EXERCISE DIRECTIONS: In the items below, replace "Open" with "Select" wherever it appears, and keep every other word as it is. Leave the pictures out of your answer.

[start ITEMS]

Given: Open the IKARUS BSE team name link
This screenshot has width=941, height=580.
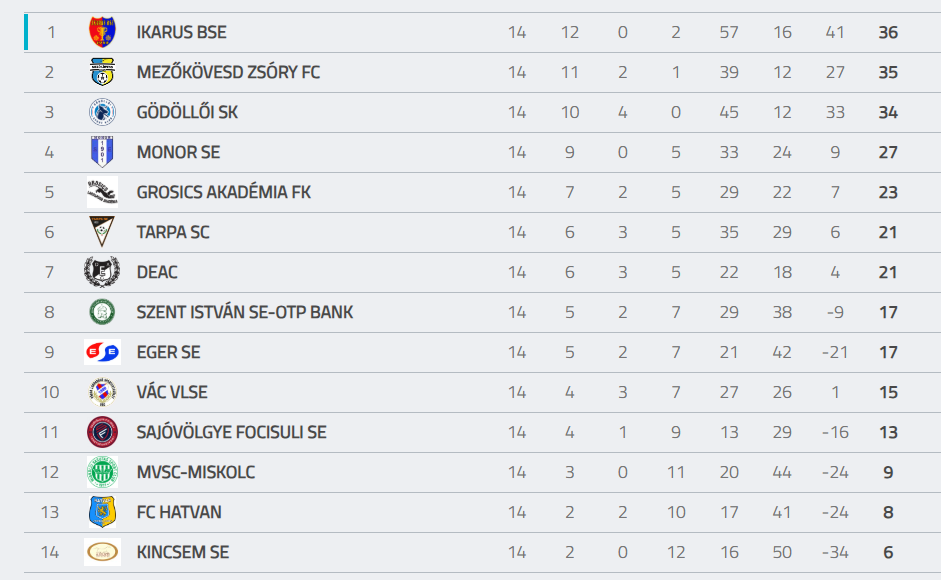Looking at the screenshot, I should [181, 32].
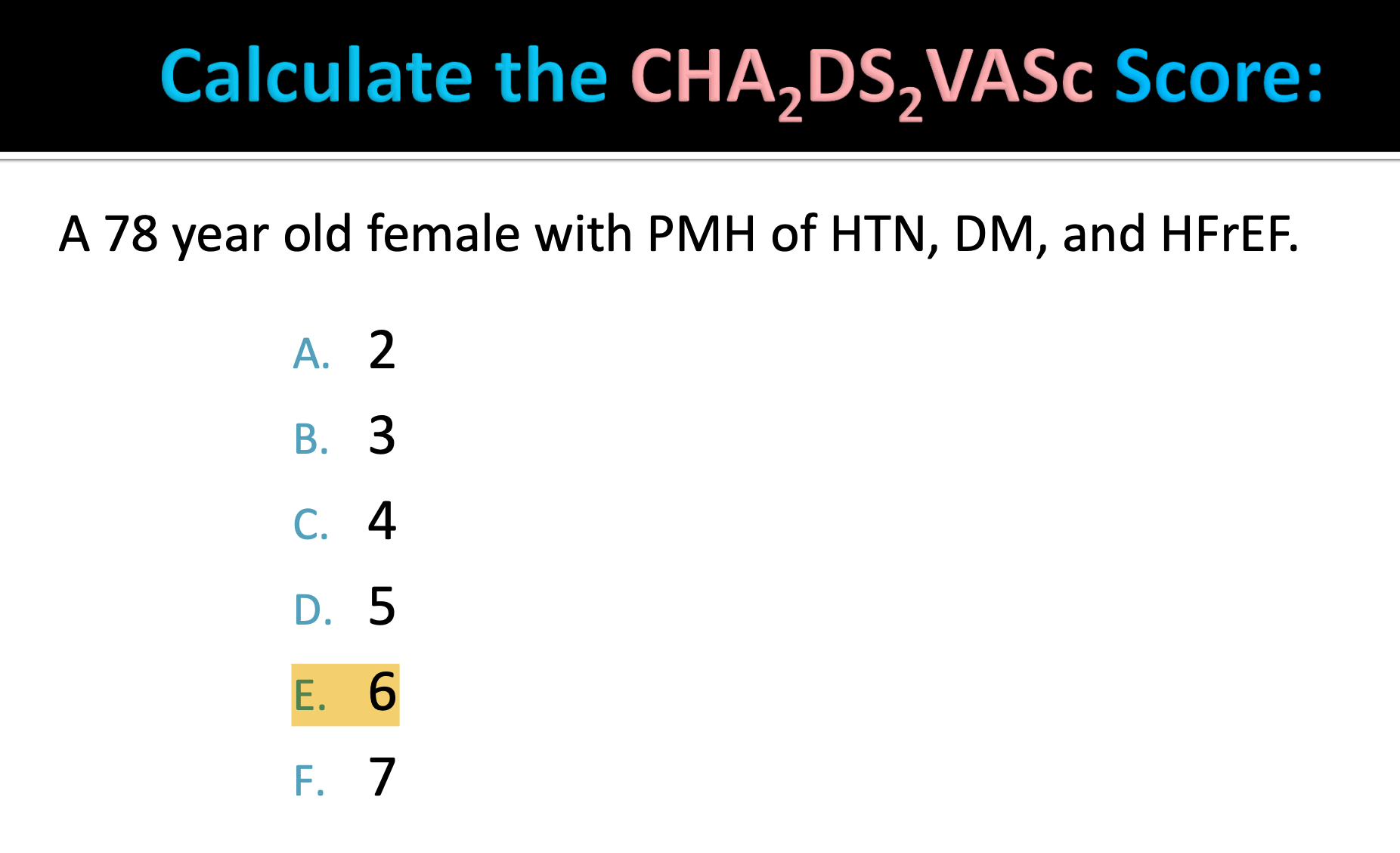Image resolution: width=1400 pixels, height=853 pixels.
Task: Click the age 78 in the question
Action: [x=131, y=234]
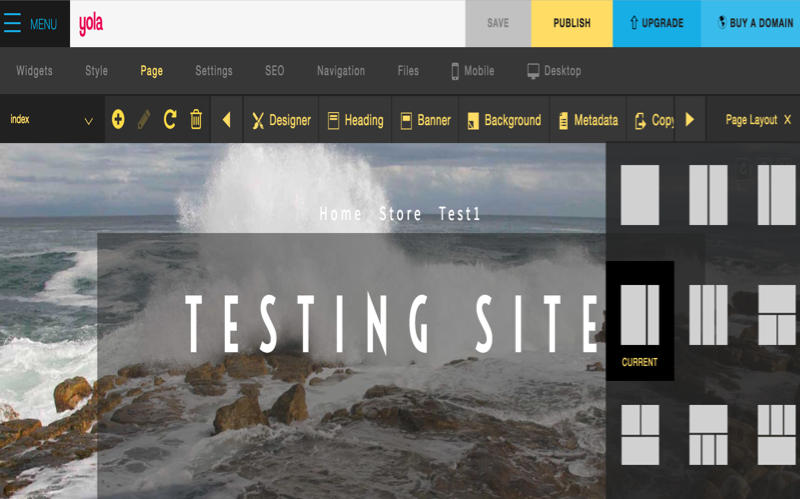This screenshot has height=499, width=800.
Task: Switch to Desktop view
Action: tap(554, 71)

[end ITEMS]

RESPONSE:
Given: Select the IKARUS BSE team name link
This screenshot has width=941, height=580.
Looking at the screenshot, I should [181, 32].
Image resolution: width=1400 pixels, height=853 pixels.
Task: Click the age 78 in the question
Action: [x=131, y=234]
This screenshot has height=499, width=800.
Task: Switch to Desktop view
Action: tap(554, 71)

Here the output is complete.